Goal 1: In the South Africa birding safari description, roughly how large a bird list can the tour typically expect?

Selected text:

>>>

South Africa Birding Safari

African Sunset

16 Day Guided Safari

The Eastern Seaboard of South Africa offers some of the best birding in all of Africa and on this tour we will sample some of the diversity that makes this part of the country essential to any birder’s travels. With over 750 species on offer who can argue, couple this with magnificent landscapes, modern infrastructure and the full big game experience and you have a winning recipe. Typically we could expect a birdlist in the region of 400 birds, sprinkled with a good number of endemics and unbelievable game viewing.

Kgomo Kgomo

Day 1: Kgomo Kgomo and Zaagkuilsdrift

Our first day starts in Johannesburg (arriving the previous day from various destinations). After a short meet and greet we’ll head straight to our first destination, the Rust-de-Winter area and more specifically Zaagkuilsdrift road, an area very popular with local birders. Here we can expect a good selection of typical bushveld species but the real drawcard here is a whole host of species more typical of the dry west, here pretty much at the edge of their range. Highlights to look out for include the spectacular Crimson-breasted Shrike, as well as species like Violet-eared Waxbill, Kalahari Scrub-Robin, White-throated Robin-Chat, Marico Flycatcher, Southern Pied Babbler, Great Sparrow, Ashy Tit and many more. Further along this road we’ll come to another top birding spot, Kgomo-Kgomo Floodplain, for a couple of weeks in years of good rainfall this place comes alive and arguably offers some of the most spectacular birding in the country. Even when there is not much water around there is always some rewarding birding to be had, during these drier spells there is usually quite a spectacle with hundreds of Black-winged Pratincoles filling the sky, Temminck’s Courser can be plentiful at times and an added cast made up of Chestnut-backed Sparrowlarks, Shaft-tailed Whydahs and even a Harrier or two complete the picture.

<<<

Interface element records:
>>>

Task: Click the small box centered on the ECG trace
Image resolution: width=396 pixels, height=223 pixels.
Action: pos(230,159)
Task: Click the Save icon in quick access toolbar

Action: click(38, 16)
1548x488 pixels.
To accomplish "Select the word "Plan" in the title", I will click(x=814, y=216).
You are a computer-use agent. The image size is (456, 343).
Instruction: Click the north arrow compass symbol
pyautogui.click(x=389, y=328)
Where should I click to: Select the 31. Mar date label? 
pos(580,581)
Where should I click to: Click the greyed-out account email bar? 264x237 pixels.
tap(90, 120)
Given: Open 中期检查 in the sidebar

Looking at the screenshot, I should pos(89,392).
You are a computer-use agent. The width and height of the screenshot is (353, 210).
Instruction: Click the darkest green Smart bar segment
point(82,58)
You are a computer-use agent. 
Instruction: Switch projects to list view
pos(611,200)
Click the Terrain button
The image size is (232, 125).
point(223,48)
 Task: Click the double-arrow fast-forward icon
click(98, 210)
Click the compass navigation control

<<<

Goal 2: From the records, copy the lines verbatim, starting at the line that contains "Task: Click the double-arrow" and stopping after the final line of the records.

Exercise output 1: In the region of 400 birds.

Exercise output 2:
 Task: Click the double-arrow fast-forward icon
click(98, 210)
Click the compass navigation control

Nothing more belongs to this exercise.